Monday, October 1, 2012

Being Actors

[The following is a post that was written on June 23, 2011.]



Most people would agree that the more you practice something, the better you get at it. Aristotle wrote,
For the things which we have to learn before we can do them we learn by doing: men become builders by building houses, and harpists by playing the harp. Similarly, we become just by the practice of just actions, self-controlled by exercising self-control, and courageous by performing acts of courage. (Nicomachean Ethics II.1)
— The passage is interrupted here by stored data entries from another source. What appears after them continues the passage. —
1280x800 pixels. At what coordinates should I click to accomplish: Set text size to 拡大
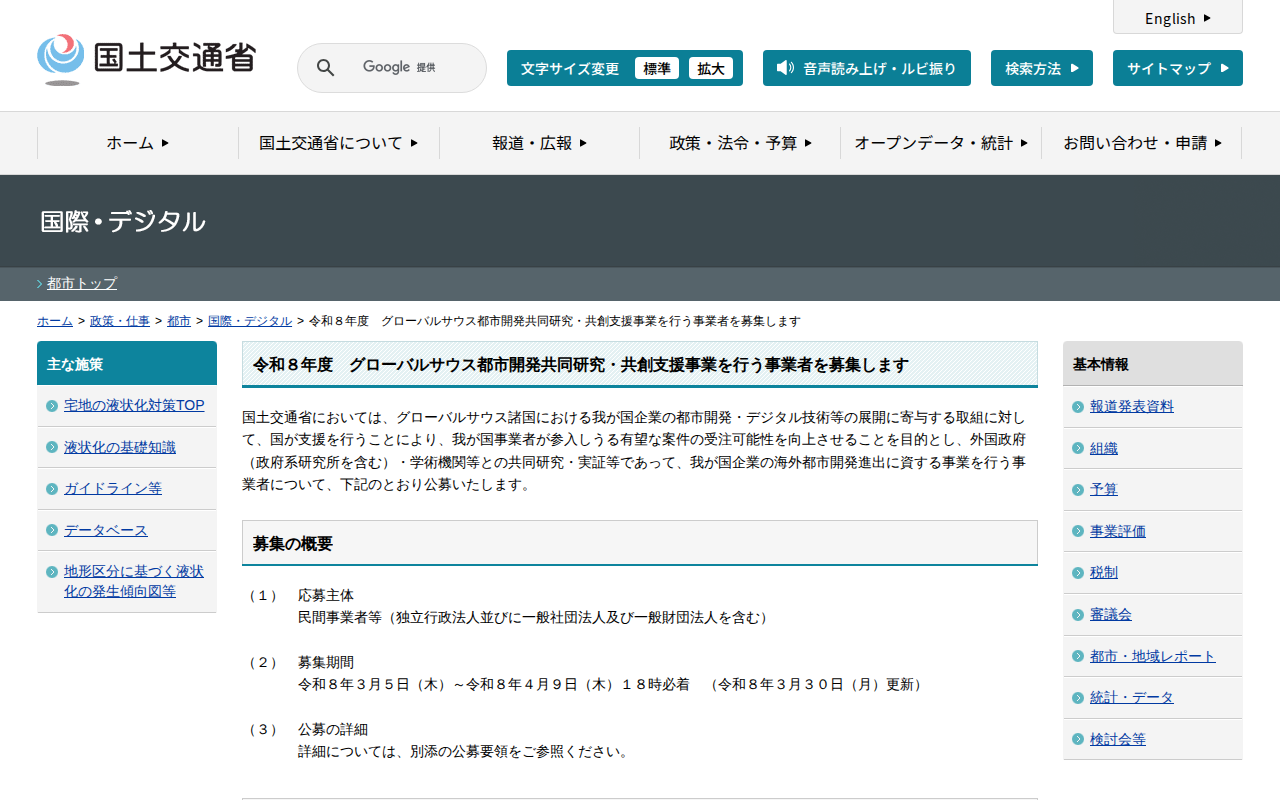711,68
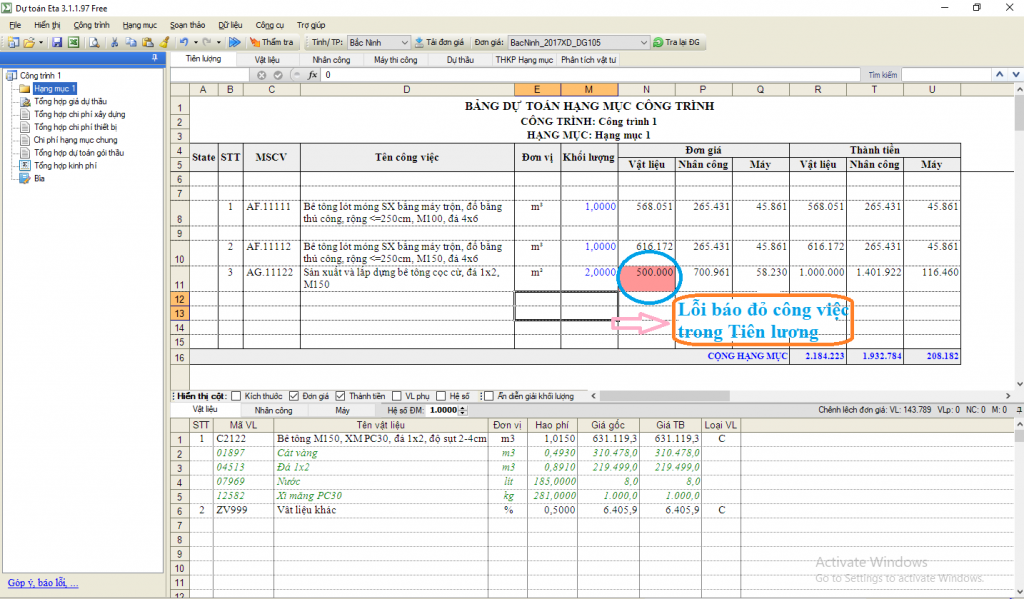
Task: Open the dropdown arrow beside open folder icon
Action: tap(41, 43)
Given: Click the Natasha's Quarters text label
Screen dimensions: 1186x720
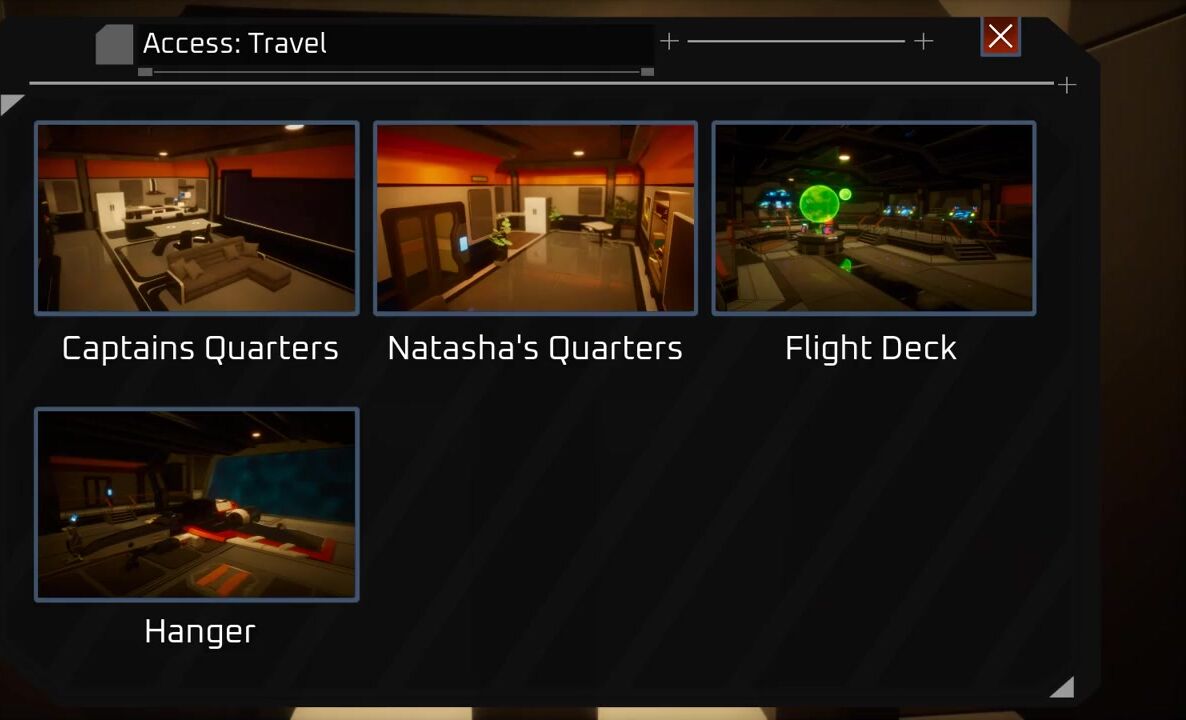Looking at the screenshot, I should [x=535, y=349].
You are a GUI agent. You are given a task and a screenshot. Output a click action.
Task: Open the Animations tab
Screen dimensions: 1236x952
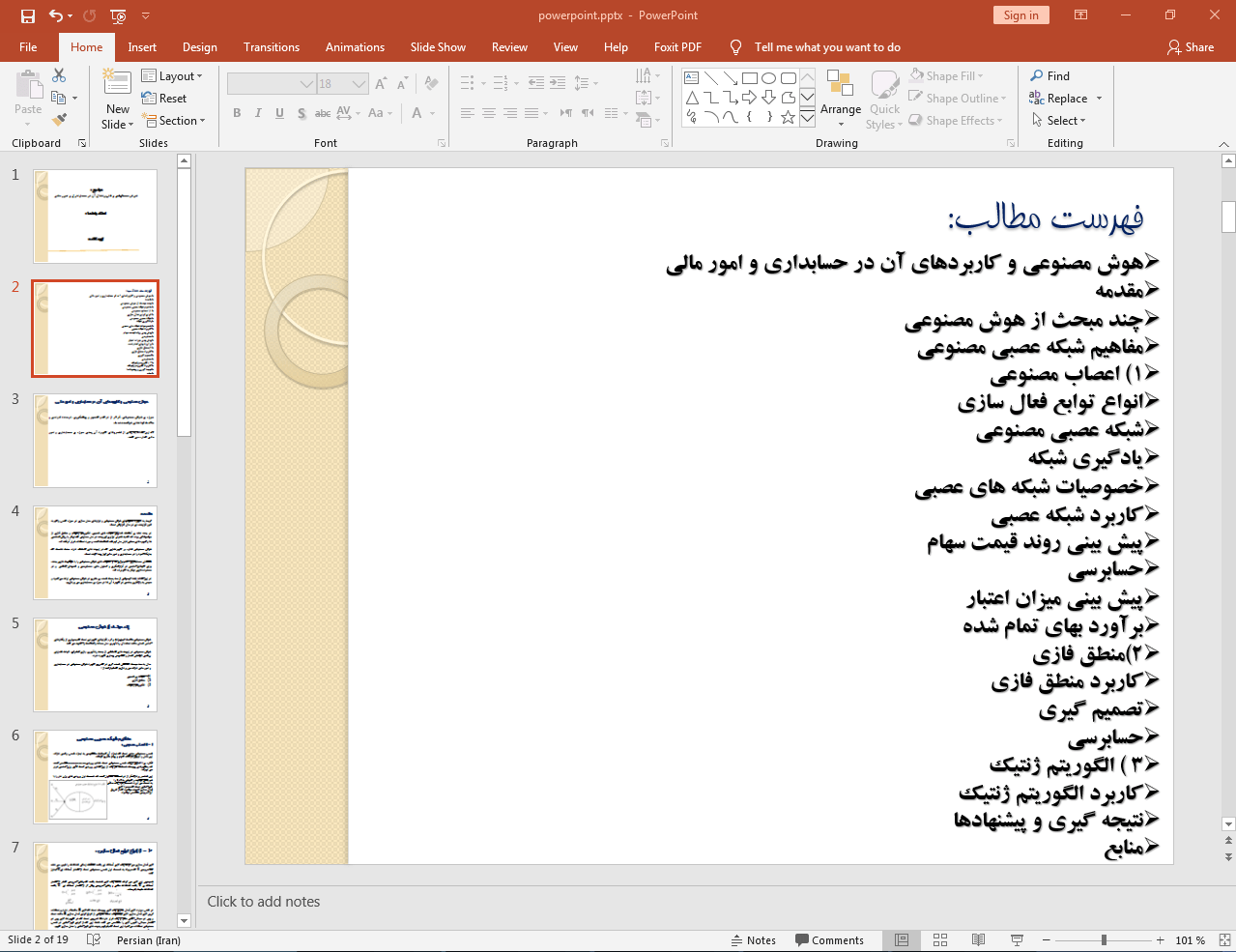pos(355,47)
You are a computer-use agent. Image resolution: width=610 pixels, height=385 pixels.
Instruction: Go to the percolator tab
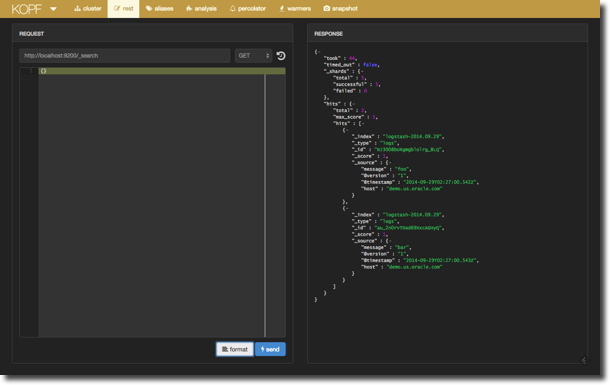(x=248, y=9)
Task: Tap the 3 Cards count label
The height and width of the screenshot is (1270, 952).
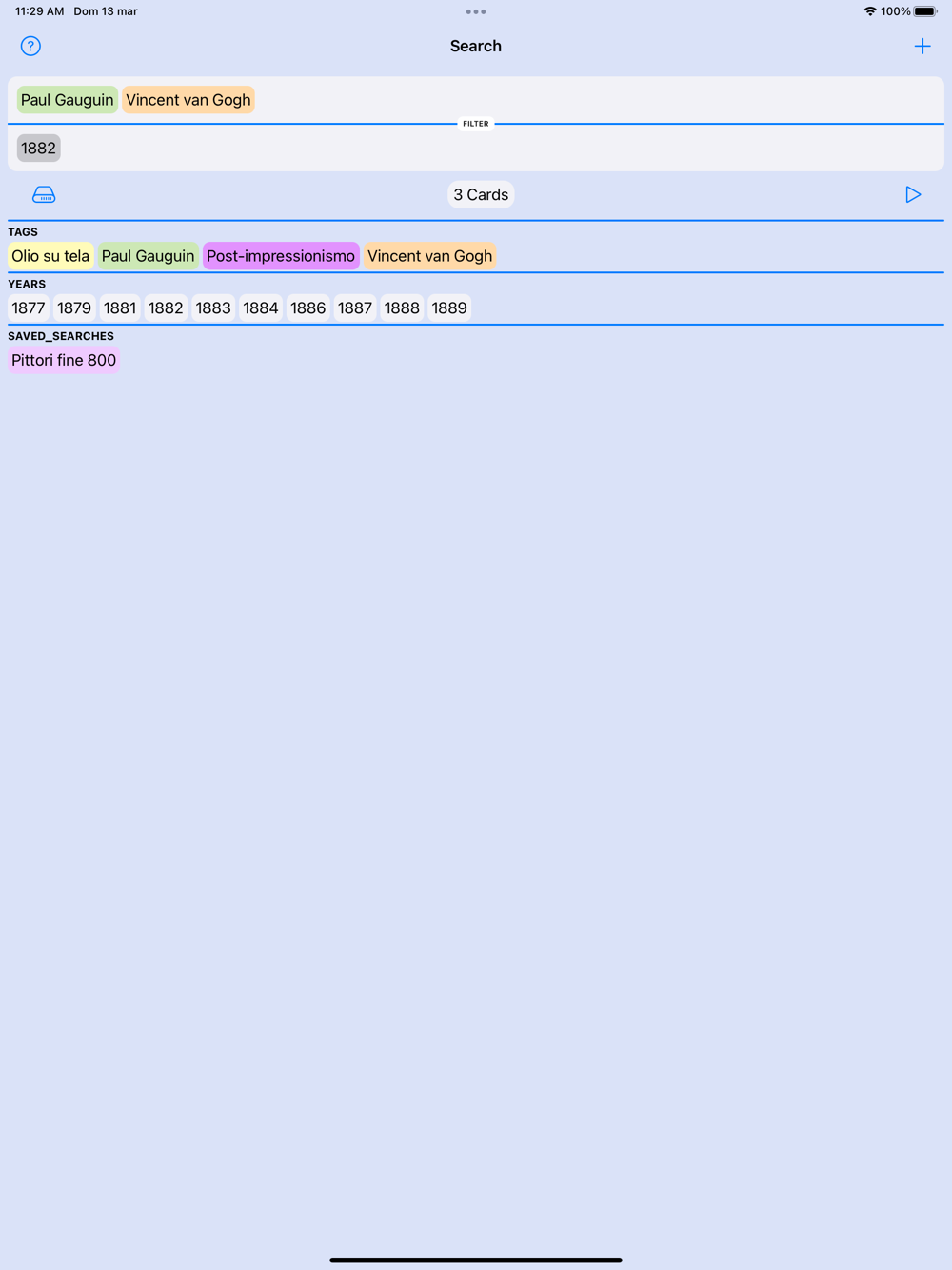Action: click(481, 194)
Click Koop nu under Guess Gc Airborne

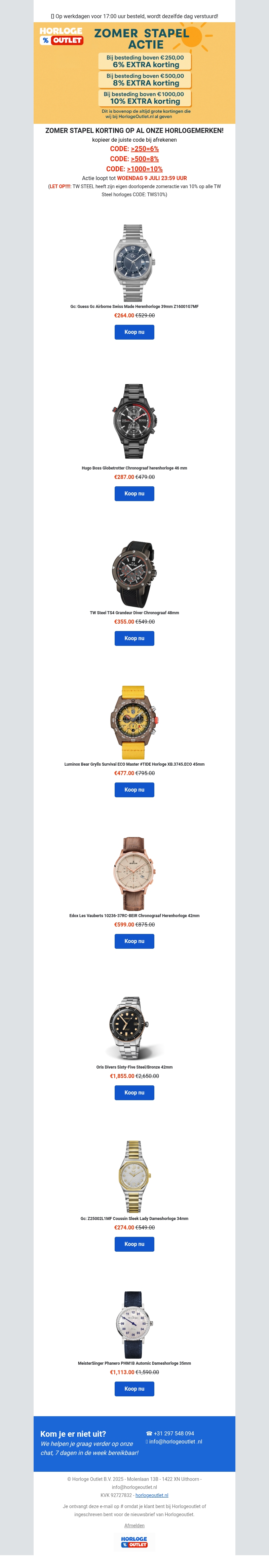[x=134, y=332]
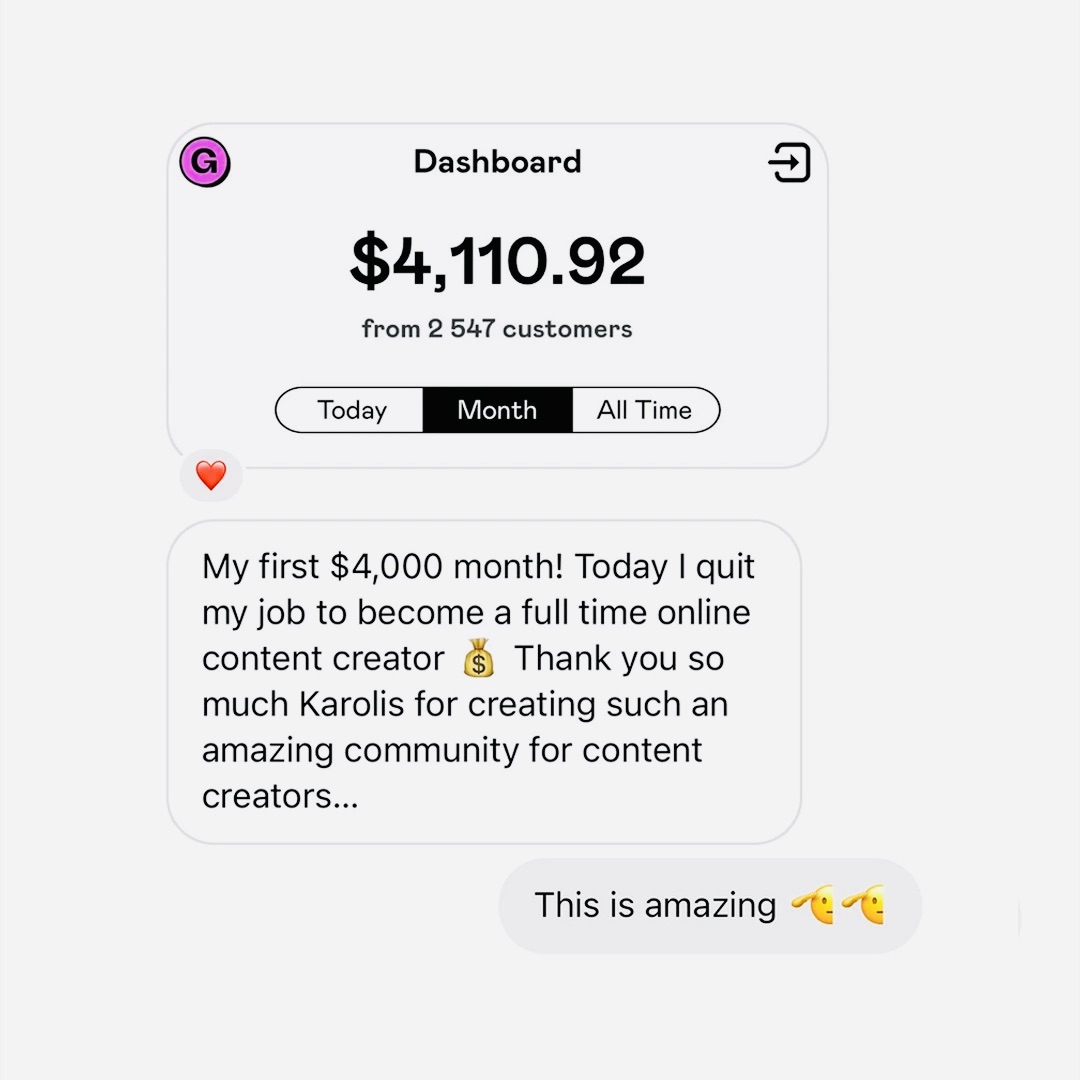Screen dimensions: 1080x1080
Task: Open the Today segment of the time selector
Action: (351, 410)
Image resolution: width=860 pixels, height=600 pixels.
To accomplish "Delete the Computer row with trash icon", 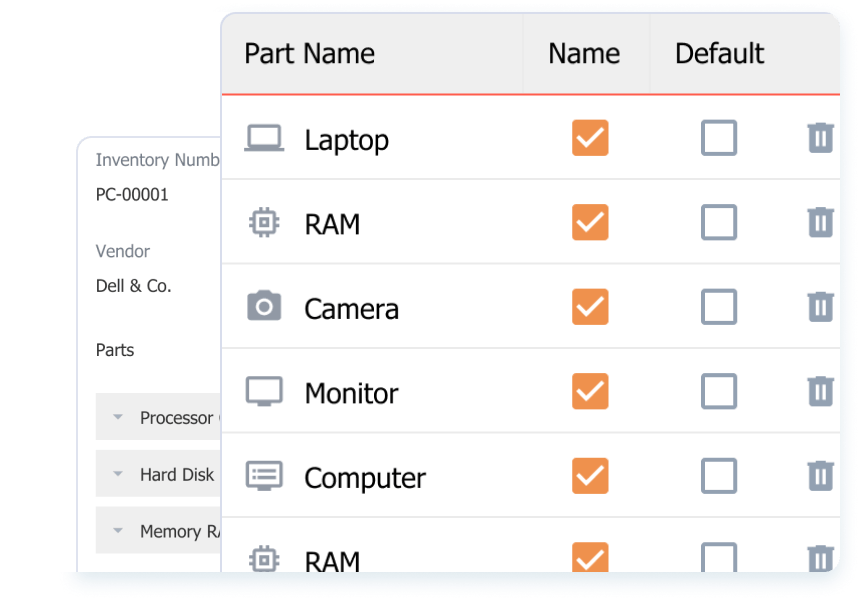I will tap(820, 476).
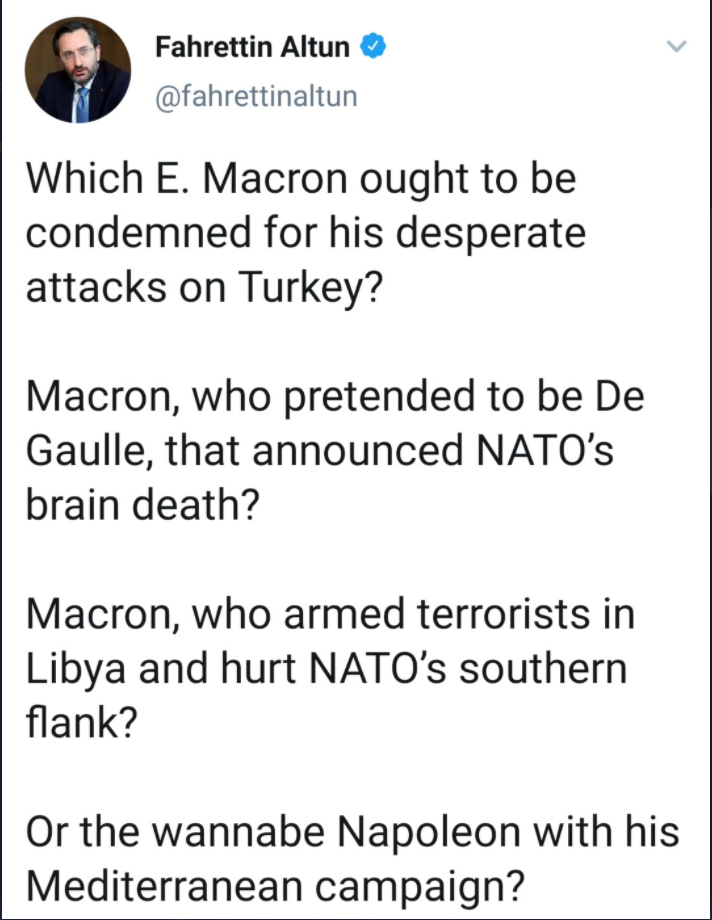Click the word 'flank?'
Screen dimensions: 712x920
(82, 723)
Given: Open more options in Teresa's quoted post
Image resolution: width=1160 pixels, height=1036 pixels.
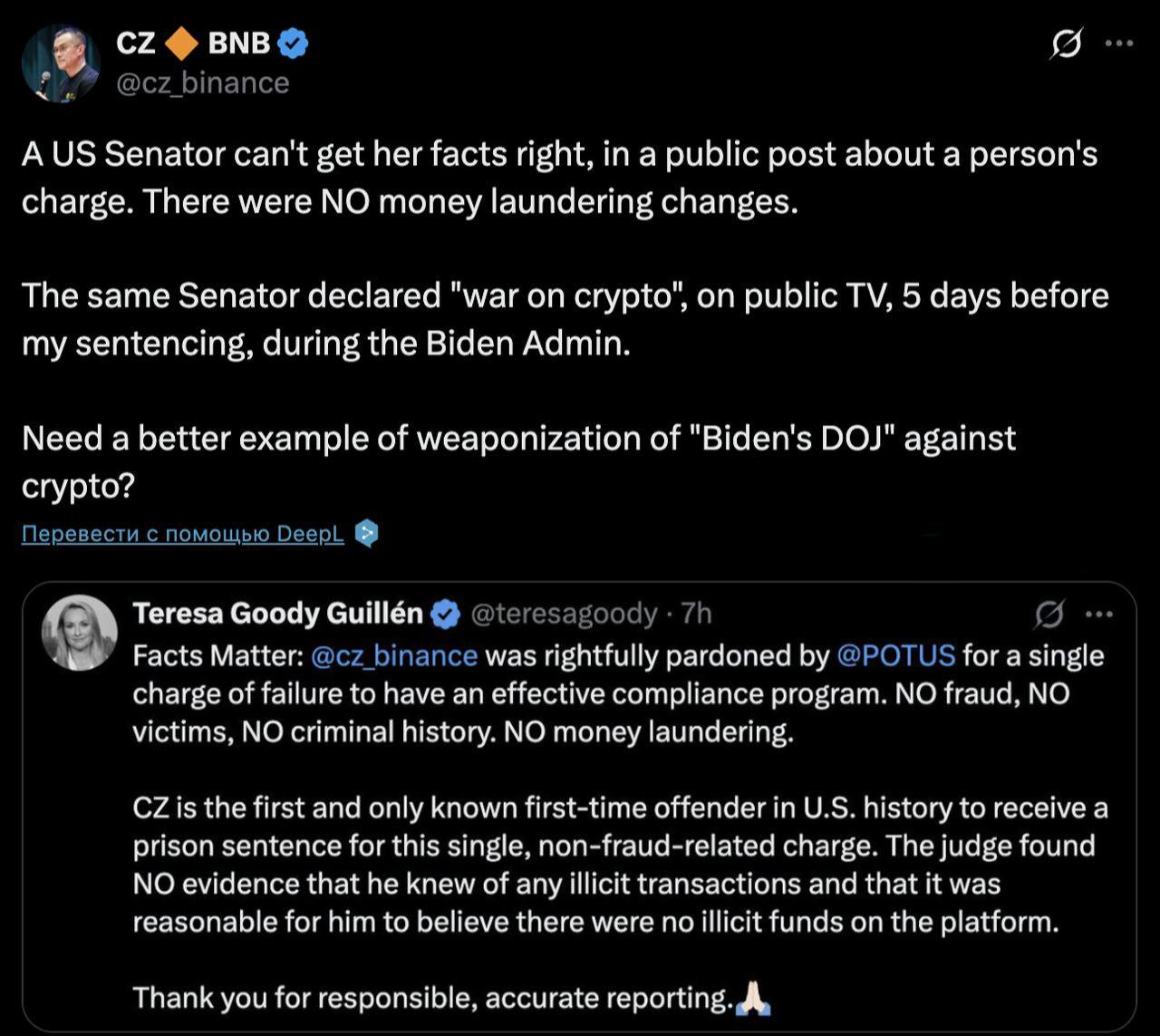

Ralph Waldo Emerson is attributed to have said, "That which we persist in doing becomes easier for us to do, not that the nature of the thing is changed, but that our power to do is increased" (I can't find the reference to this anywhere in his works; let me know if you know where it is). And even the more recent Malcom Gladwell, in his book Outliers: The Story of Success, writes about how experts are those which have done something--practiced at it--for 10,000 hours. We become better at what we do.

But we can also be defined by what we do. Let me explain. Being embodied creatures that have the ability to choose, we necessarily choose some things over other things. Aristotle wrote that "every action and choice, seem to aim at some good" (Nicomachean Ethics 1.1). His statement suggests that we do what we do because we believe that it will, in some way, make us happy.

But we can go a step further. Kenneth Burke reminds us that "a focus upon object A involves a neglect of object B" (Permanence and Change 49). And to choose something is to focus one's time on doing a thing for a period of time. And by focusing our time on one thing in a given situation, we become the kind of person that is doing the kind of thing that we have chosen to do in the moment that we choose to do it. We become that kind of person during that specific moment, and we can be defined by the kind of person that would do what we have chosen--because we have chosen what we have chosen. We become the kind of person that, having chosen A, has not chosen B, C, D, E, F, G, etc. for the moment in which we are doing A. In other words, you are what you do, and what you do also defines, to a degree, what you are.